I was looking through my old notes and documents for a piece of music I wrote years ago. I didn’t find what I was looking for, but discovered this instead — something I wrote on a piece of scrap paper more than 15 years ago. It was Piers Anthony’s preface/ introduction in his 1982 novel, “On A Pale Horse”. I must have been around 16 or so when I read it. It made such an immediate impression that I had to write it down, for prosperity if you will:
“… To try to hang on to one particular section of life is foolish, it can’t be done, and if it could be done, it would not be worthwhile. Change is much of the essence of life.
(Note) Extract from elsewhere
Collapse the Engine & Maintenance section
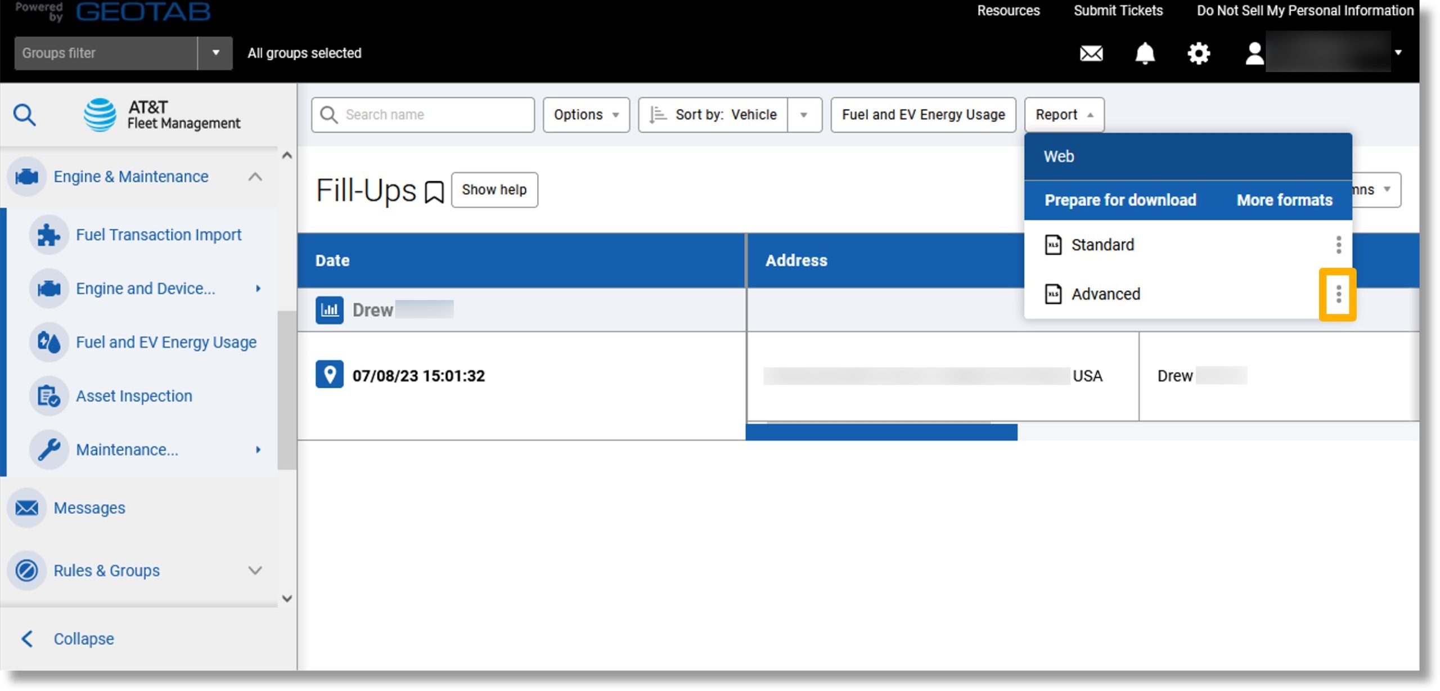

Death is the final change. We cannot hold on even to a day; how, then, can we capture life itself?
Perhaps our whole awareness of individuality, of self, is an illusion. If so, it is better not to grasp unduly at that illusion, but rather to live our lives in such a manner that when we must at last lay down, we will not be ashamed.
Life has meaning only if we live for meaning.”
Piers Anthony Dillingham Jacob
May 17, 1982.
From the author’s preface to the novel, “On a pale horse” (‘Incarnations of Immortality’ series)
More about the book/ series, from: Amazon.com, and bloggers here and this one (via Technorati Tags).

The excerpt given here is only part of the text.